**What you need to do**
1. In the article on the migrant bus, how old is Vanessa Ospina?
2. Reproduce the article on the migrant bus from "Yennifer Arguello, 19, and" up to and including "to cool off.".

-- start Text section --

Yennifer Arguello, 19, and her three-year-old daughter were some of the Venezuelan migrants who rode in a convoy of free government buses from El Paso to New York. (Photo: Luis Chaparro / VICE World News.)

‘The Kids Are Starving’: 40 Hours on the Road With a Migrant Bus From Texas

VICE World News followed a migrant bus from El Paso, Texas, to New York. And it was miserable.

ROBBINSVILLE, New Jersey — It was after midnight, and 40 hours into their journey from El Paso, the migrants were tired, hungry, and feeling scammed. Some complained their back hurt from sitting for so long, others worried about their starving kids in tow, and others about the smell. The air conditioner had stopped, the only bathroom had backed up, and the bus had started overheating on hills, forcing the driver to stop to allow the engine to cool off.


But as they drew within 60 miles of their destination in New York City, most on the bus believed the worst of their journey had to be over. “We thought, everything that could have gone wrong went wrong,” Vanessa Ospina, a 20-year-old Venezuelan traveling alone with two toddlers, told VICE News. “There is nothing else that could go bad, we thought.”

-- end Text section --
-- start Data lines --

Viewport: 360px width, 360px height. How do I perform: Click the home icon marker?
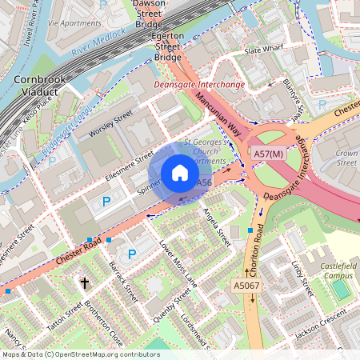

-- end Data lines --

**Expected answers**
1. She is 20 years old.

2.
Yennifer Arguello, 19, and her three-year-old daughter were some of the Venezuelan migrants who rode in a convoy of free government buses from El Paso to New York. (Photo: Luis Chaparro / VICE World News.)

‘The Kids Are Starving’: 40 Hours on the Road With a Migrant Bus From Texas

VICE World News followed a migrant bus from El Paso, Texas, to New York. And it was miserable.

ROBBINSVILLE, New Jersey — It was after midnight, and 40 hours into their journey from El Paso, the migrants were tired, hungry, and feeling scammed. Some complained their back hurt from sitting for so long, others worried about their starving kids in tow, and others about the smell. The air conditioner had stopped, the only bathroom had backed up, and the bus had started overheating on hills, forcing the driver to stop to allow the engine to cool off.